Taming Buildings a la Carte

by Gordy Slack 

The United States has more than 4.8 million buildings, and that number is steadily increasing at nearly two percent a year. Energy-wise, these buildings are monsters. They gobble up about 39 percent of the power produced and are responsible for an equal amount of the nation’s carbon footprint.

Professor Edward Arens and colleagues have developed a mobile cart that can evaluate a building's efficiency on an on-going basis.

“This is a huge problem, but it’s also a great opportunity,” notes Edward Arens, director of Berkeley’s Center for the Built Environment (CBE). “A lot of that energy goes right out the window.”

As buildings are planned, architects and engineers may devote time, attention, and money to designing energy-efficient buildings. However, once those buildings are inaugurated and occupied, there is little follow-up.

“It is not uncommon for designers to estimate the energy requirements of a building and then find that those estimates are off by a factor of two when the building is up and running,” says Arens. Once that is discovered, though, the building has already been occupied and simply keeping it going is more than enough work for its operators. The owners are thus forced to absorb the costs of these unforeseen inefficiencies.

That approach was never sensible, says Arens, but today’s energy costs and the realities of global climate change make it downright impractical and unattractive. Arens and his colleagues at CBE are trying to find ways to sustain the good intentions that go into designing a building throughout the construction phase and, if possible, all through the building’s life.

Their interest is partly in making existing buildings work better and partly in understanding how to make the next generation of buildings better still.

“Most buildings are built as prototypes.

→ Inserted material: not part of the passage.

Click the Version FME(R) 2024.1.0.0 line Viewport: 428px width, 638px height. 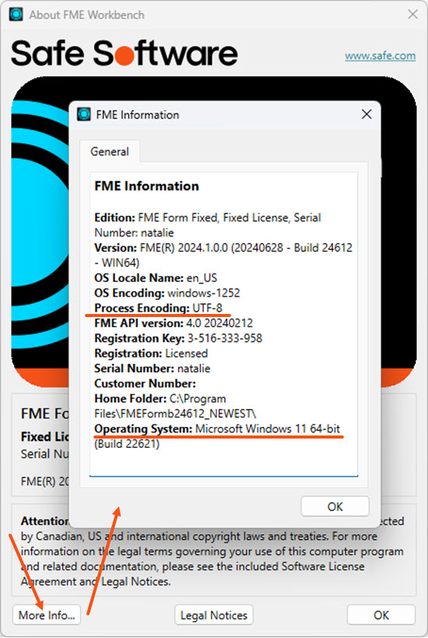tap(223, 255)
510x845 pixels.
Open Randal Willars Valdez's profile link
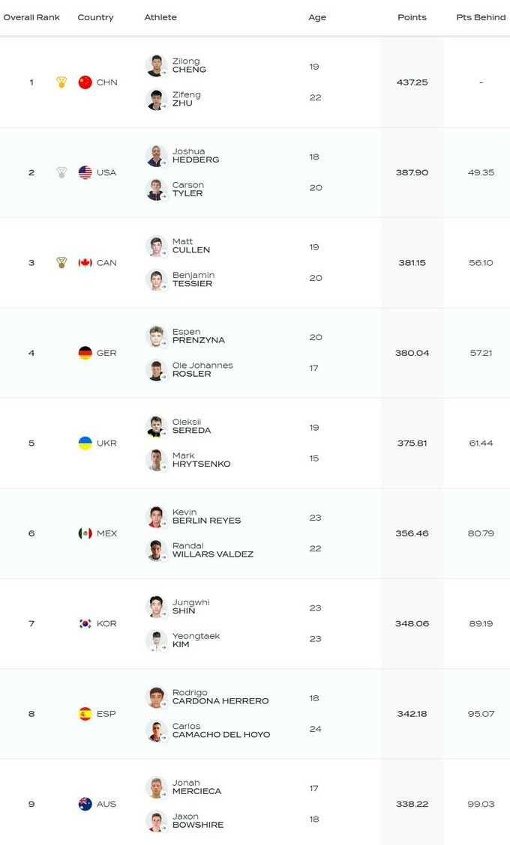coord(212,551)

But they never get tested,” says Tom Webster, a research specialist at CBE.  “Imagine if Detroit did that with cars!”

Monitoring and adjusting a building's energy performance on a long-term basis, known as “commissioning,” can lower the building's energy consumption by as much as 50 percent, according to LBNL research.  For all commissioned buildings, the median energy reduction is 15 percent, no small amount in this era of rising energy costs, both financial and environmental.

One obstacle to the study and monitoring of building performance has been the difficulty of getting detailed and timely feedback from the buildings themselves. Big commercial buildings have surprisingly complex energy systems, says Arens, and it has been hard just to gather good data, let alone do the kind of analysis that would help engineers pinpoint and correct inefficiency.

The Berkeley group, employing sensors and wireless network technology developed by CITRIS scientists and engineers, is trying to make that data collection and analysis more efficient. If they can monitor a building and track its performance, Webster says, they can identify and correct problems or just tune it up to restore maximum efficiency.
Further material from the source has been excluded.